INFORMATION PROVIDED:
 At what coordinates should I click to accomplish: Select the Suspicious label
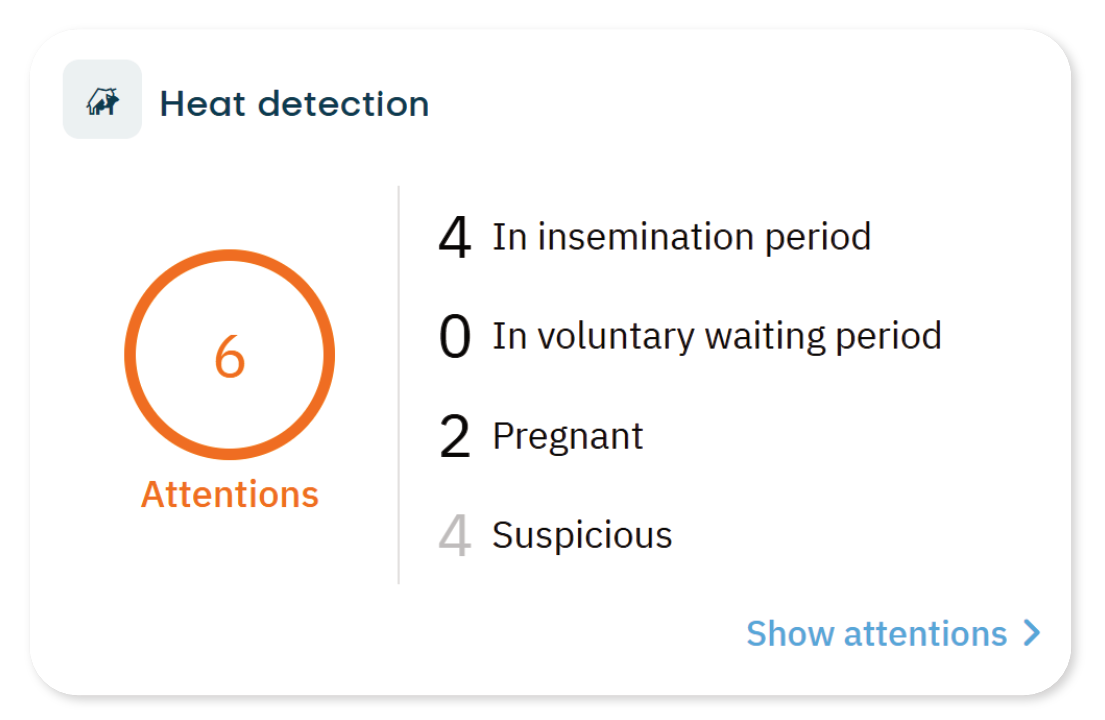[582, 535]
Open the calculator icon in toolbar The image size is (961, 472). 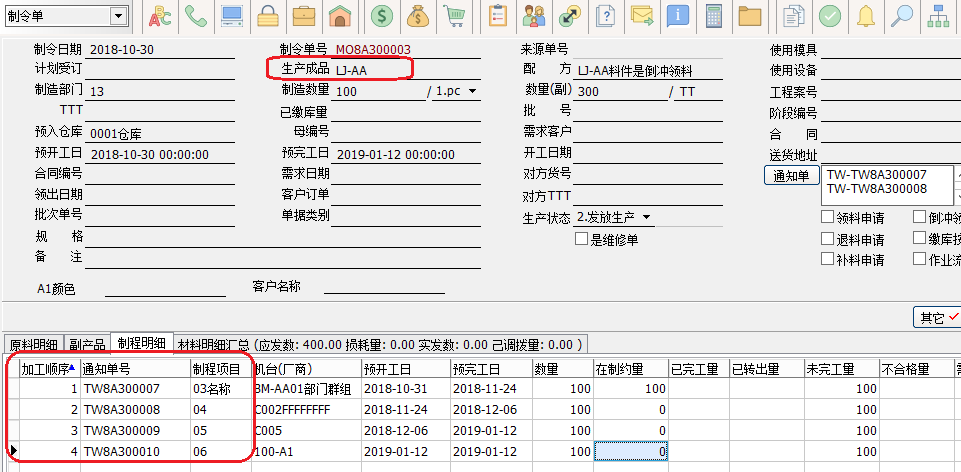click(714, 16)
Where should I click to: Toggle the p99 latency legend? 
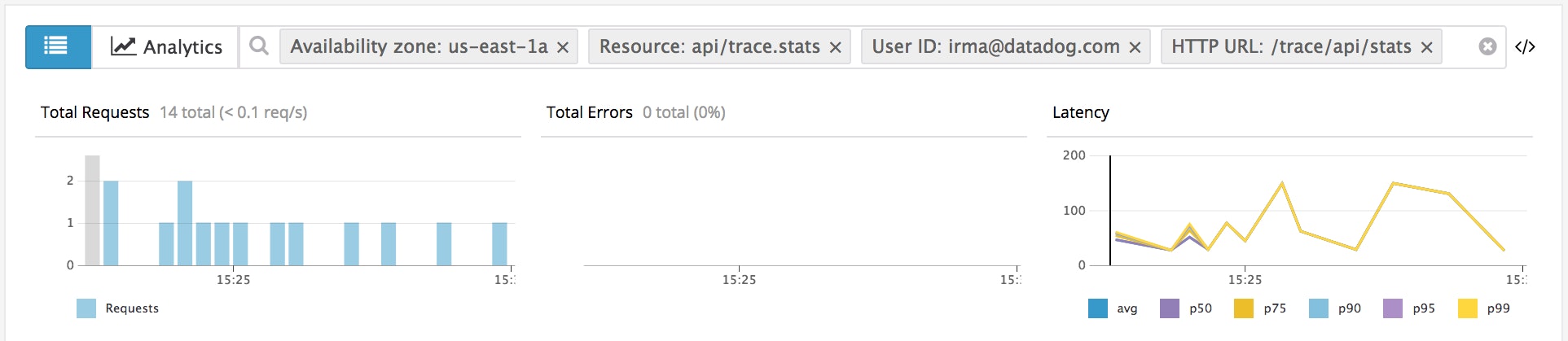click(x=1467, y=308)
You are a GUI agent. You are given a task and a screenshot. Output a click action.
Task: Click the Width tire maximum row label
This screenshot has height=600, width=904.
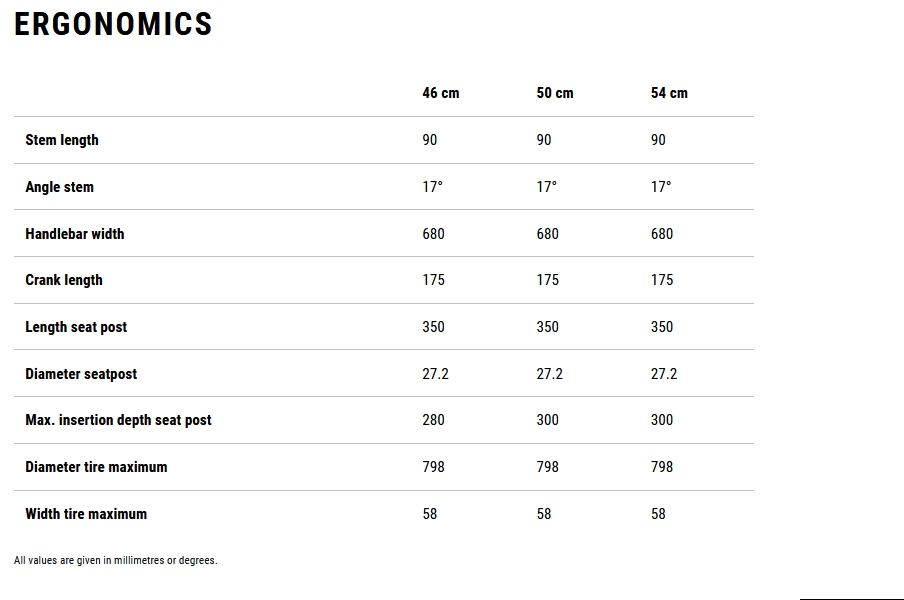tap(86, 514)
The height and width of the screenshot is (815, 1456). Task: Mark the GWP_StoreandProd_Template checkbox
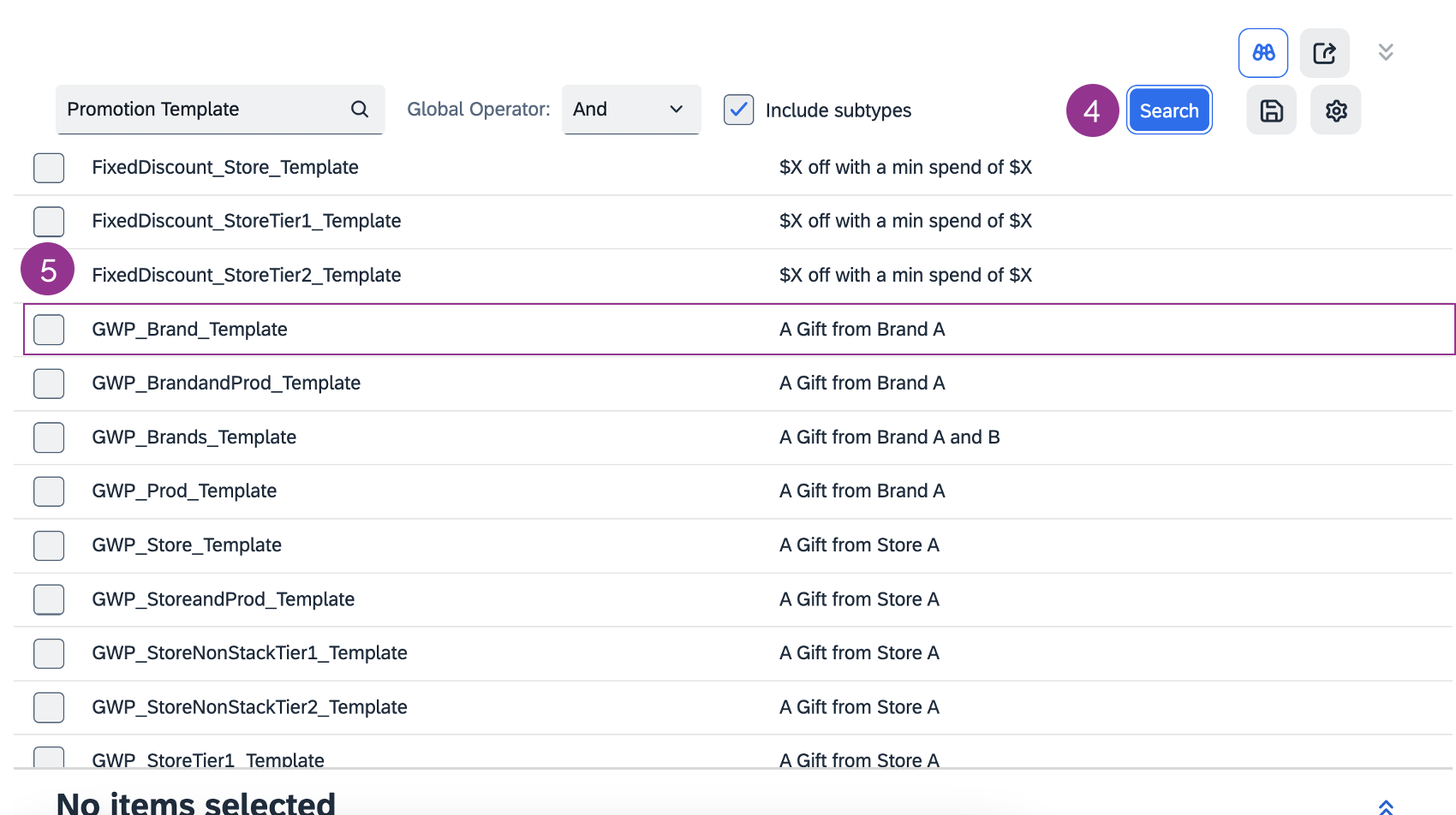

ACTIVITY: Return only the line with "You are a GUI" and the lines after it up to the end of the records, exact and free of pictures.

WRITTEN RESPONSE:
You are a GUI agent. You are given a task and a screenshot. Output a click action.
Task: Click the Width tire maximum row label
This screenshot has height=600, width=904.
tap(86, 514)
The height and width of the screenshot is (815, 1456). Task: Mark the GWP_StoreandProd_Template checkbox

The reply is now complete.